May seem a bit of a sensational (and some would say hypocritical) way for me to start a blog, but at the moment, that’s the way I feel about the damned stuff! But before I divulge my reasons behind that attention-grabbing, Catholic-styled exclamation, allow me to tell you about my Friday night!

It was the birthday (22nd for the obsessives out their) of a friend of a friend (hello Lindsey) on friday. And because she knows me, and we know a cross-section of Harlow/Cambridge society, I was invited along with everyone else to celebrate her survival of another year. So Friday evening, I drive Goon, Jen, and Dean up to Cambridge, and Larter eventually follows about an hour later. I must confess (and I’m not particularly proud of this) that I was stoned by the time I parked my car outside my girlfriends house in Cambridge. In the car one thing had led to another, and my pipe had emerged and Goon and I ‘blazed it up’. So anywho, I checked in on the missus, who decided she was too ill to go out, but wanted me to go enjoy myself anyway. Being a pragmatic soul, this was not a problem for me!
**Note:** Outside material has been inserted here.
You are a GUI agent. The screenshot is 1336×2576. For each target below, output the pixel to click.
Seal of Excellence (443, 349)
We got to the SU, and it made me wish I’d gone to a real university myself, rather than the psuedo-uni, ACM. Not only were the wome (and I mean almost all of them) insanely hot, the drink was insanely cheap! For instance, my first round consisted of two double-vodka & cokes. It cost me £3.40. Three pounds, forty pence! I was fething ecstatic! Anyway, the drinking commenced.
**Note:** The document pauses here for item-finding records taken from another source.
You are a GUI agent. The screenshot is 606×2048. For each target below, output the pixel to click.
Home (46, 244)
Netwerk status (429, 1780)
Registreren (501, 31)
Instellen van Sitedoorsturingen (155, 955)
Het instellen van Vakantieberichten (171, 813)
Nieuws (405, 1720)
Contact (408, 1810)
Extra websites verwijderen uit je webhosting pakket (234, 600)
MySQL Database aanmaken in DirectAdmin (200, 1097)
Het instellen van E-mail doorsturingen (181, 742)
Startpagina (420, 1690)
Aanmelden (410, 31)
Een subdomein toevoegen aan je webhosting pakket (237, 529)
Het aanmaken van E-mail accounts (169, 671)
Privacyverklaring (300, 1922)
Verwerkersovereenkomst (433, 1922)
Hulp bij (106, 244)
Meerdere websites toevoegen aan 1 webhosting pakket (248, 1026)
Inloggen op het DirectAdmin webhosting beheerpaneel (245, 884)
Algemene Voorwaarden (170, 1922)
Larter and I were comparing camera-phones, when he decided it would be a real good idea to take a picture of the two random girls sitting around the same sofa/coffee table as the rest of us. We both took the picture. They didn’t seem to mind, and  smiled nicely for us. Then I tried to pass off our strange behaviour with the following words: “Don’t mind us – we’re just MySpace whores”. However, due to the music, talking, and generak hubbub of the SU in full swing,  I believe that all they heard were the words “MySpace whores” directed at them. They looked offended and annoyed, and then left the area. They didn’t come back.

Don’t know if any of you know the ARU SU, but downstairs they have a large screen suspended above the dancefloor, which you can text at a cost of 25p per message, and have your (non-offensive)  message displayed for all to see. I though this was great, and sent a couple of messages, as did a few others. By the end of the night, they had degenerated into obscure Warhammer 40,000 quotes… and I spent about £5 on messages to that bloody board! The picture on my phone of the screen displaying the words “AVE IMERATOR! Suffer not the Witch to live!” is quite funny though…
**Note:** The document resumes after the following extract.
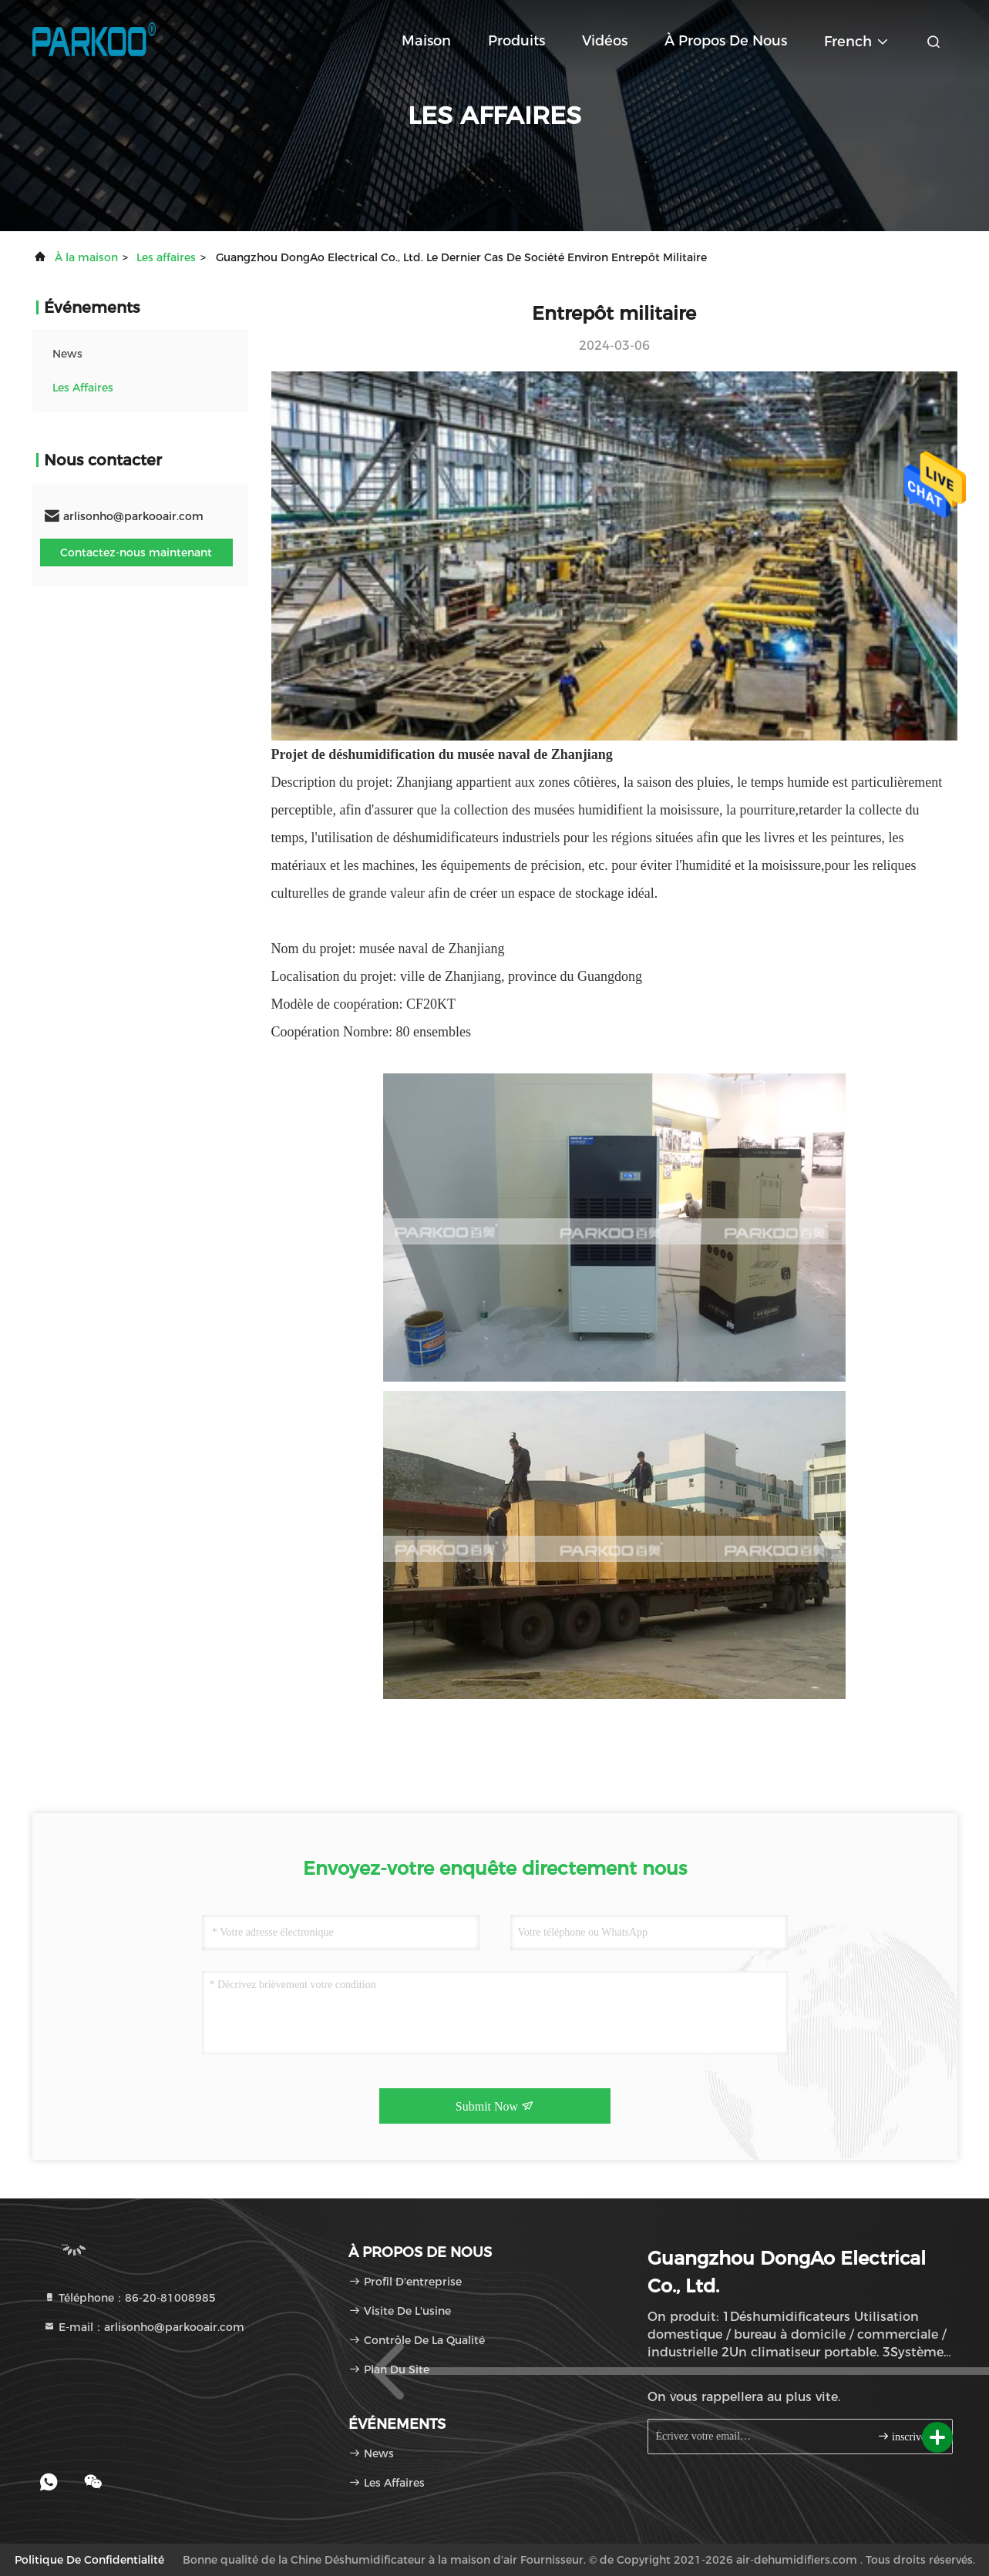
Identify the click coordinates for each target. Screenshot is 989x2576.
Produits (516, 40)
Anywho, on the walk home, there was the inevitable verbal slanging match between us Harlowites, and the native Cambridgians, but they soon backed down when they realised we were more than willing and indeed able to back up our mouths. I was – according to Goon – threatening to ‘stab people up’. How I planned to do this is beyond me, since the sharpest thing I had about my person would have been a guitar plectrum, which is hardly renowned for it’s stabbing capabilities.  I made it back to Aimee’s, where I seemingly proceeded to talk rubbish, fall of her bed, and roll around the floor, much to my dearests amusement. I finally made it into bed about 4:30am…

… which is why I missed meeting Dan Abnett, one of my favourite authors, at the Cambridge Ganes Workshop store the following afternoon!

I awoke at about 2pm, to find Aimee showered, dressed, and all but ready to go out and about. She had apparently tried to wake me, but I was dead to the world. By the time I managed to get out of bed (feth, but I felt ill!) and get dressed, ate, and started shambling towards Cambridge cuty centre – we both agreed I was still drunk from the night before, and in no condition to drive – it was gone 4pm, and I was at least an hour away. I knew the store would be closed, and Mr Abnett gone by the time I dragged my haggard-looking, slightly pickled carcass there. So I slinked home behind Aimee, dejected, and feeling slightly angry at myself.

So there, that’s why alcohol is (currently) evil. Of course, my opinion will probably have changed by Friday again…

On the plus side (yes, there is a plus side, even after missing the opportunity to meet one of my literary heroes), I have been booked to play a gig! Yes, after nearly two years without playing a gig, I am being paid to get back on stage with my guitar!

But alas, I need to go shower now, because I smell like a dead cat.

Oh, and hello Goon, reading my blog for the first time!